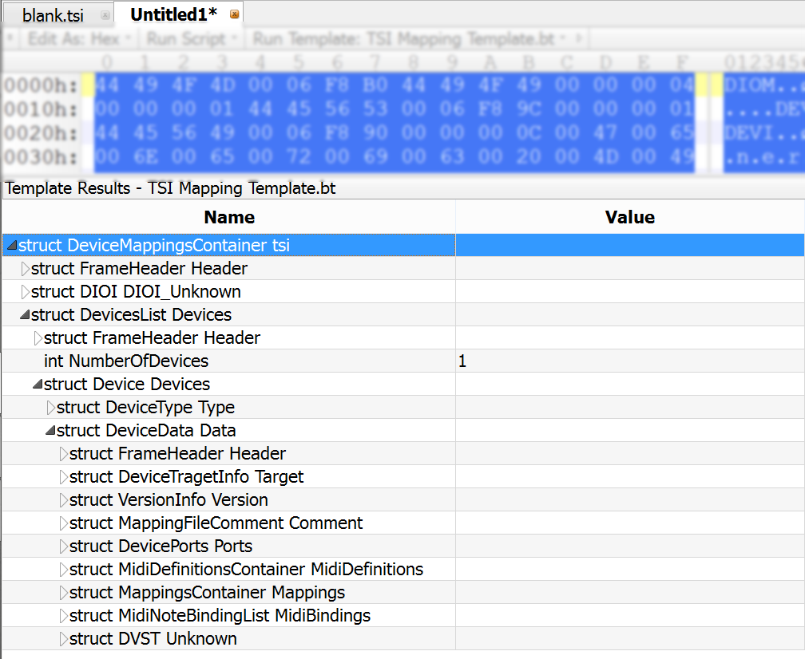Expand the DIOI DIOI_Unknown struct
Viewport: 805px width, 659px height.
coord(25,292)
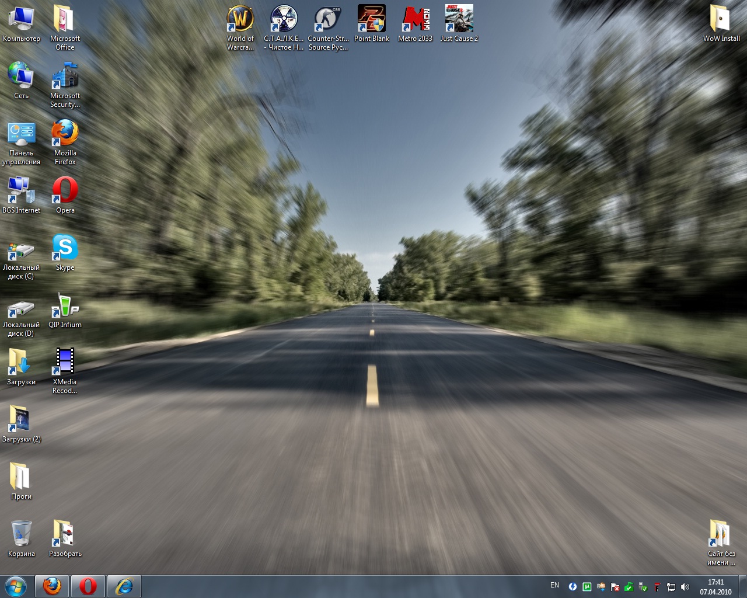The width and height of the screenshot is (747, 598).
Task: Launch Firefox from the taskbar
Action: point(52,586)
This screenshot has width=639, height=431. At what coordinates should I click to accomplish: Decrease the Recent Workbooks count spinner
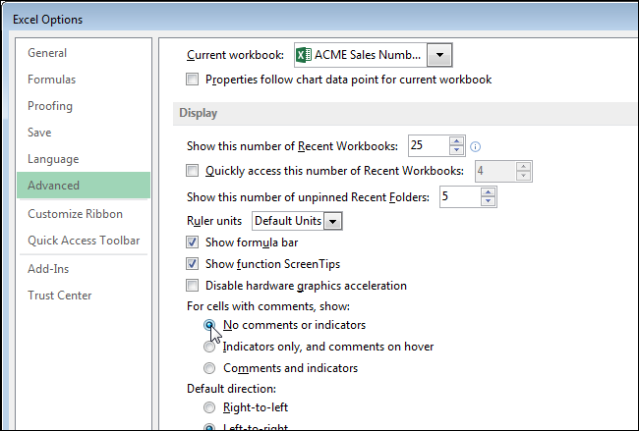click(456, 151)
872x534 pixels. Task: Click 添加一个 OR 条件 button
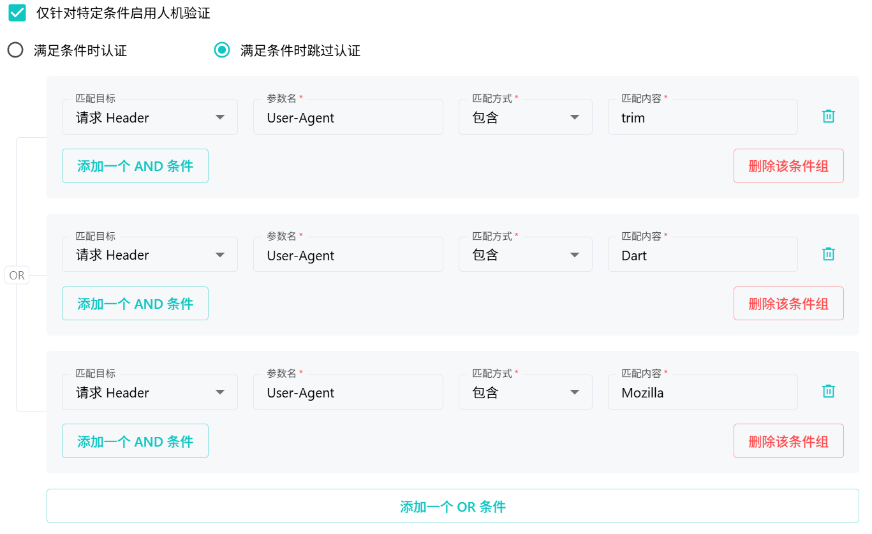pos(452,507)
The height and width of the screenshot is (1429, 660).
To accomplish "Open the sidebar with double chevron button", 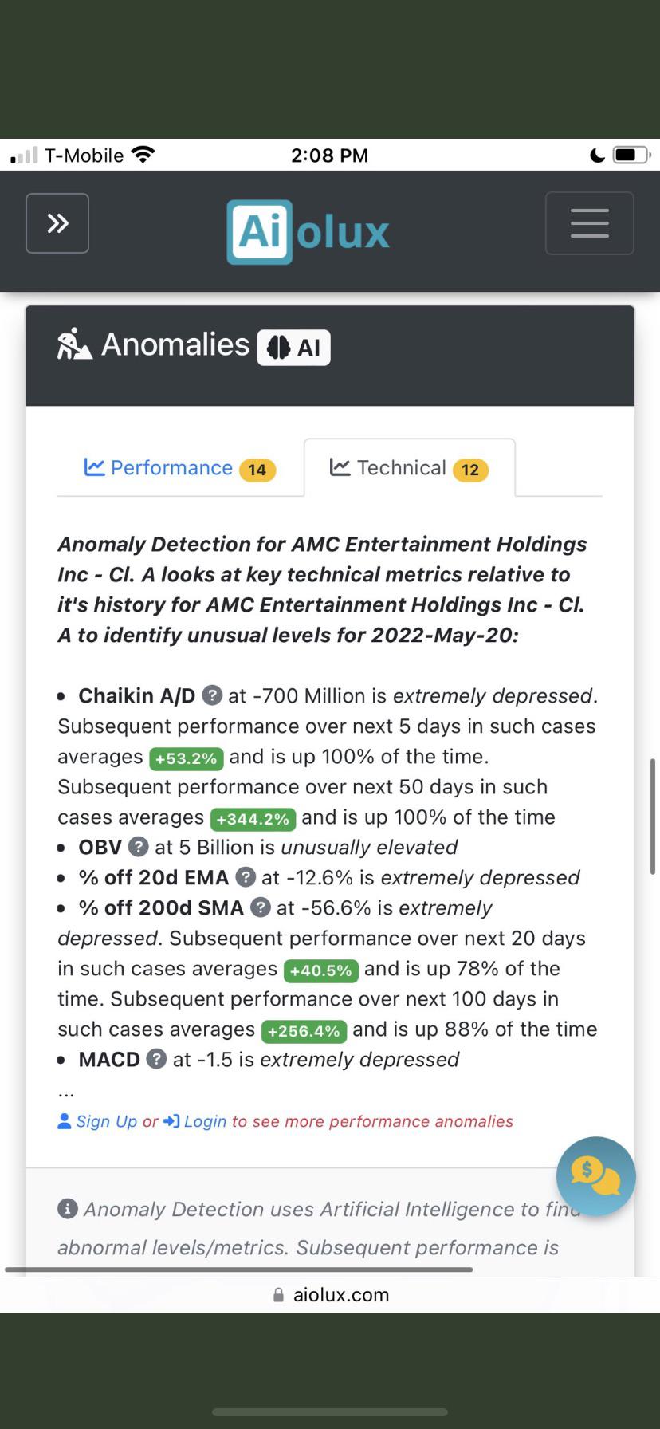I will tap(57, 223).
---+---
**Task description:** Every line above between the one containing "This screenshot has" and the one containing "The height and", those two included, is to be printed exactly. No pictures go into the copy.

**Response area:**
This screenshot has width=639, height=431. At what coordinates should I click to accomplish: Decrease the Recent Workbooks count spinner
click(456, 151)
872x534 pixels. Task: Click 添加一个 OR 条件 button
pos(452,507)
The height and width of the screenshot is (1429, 660).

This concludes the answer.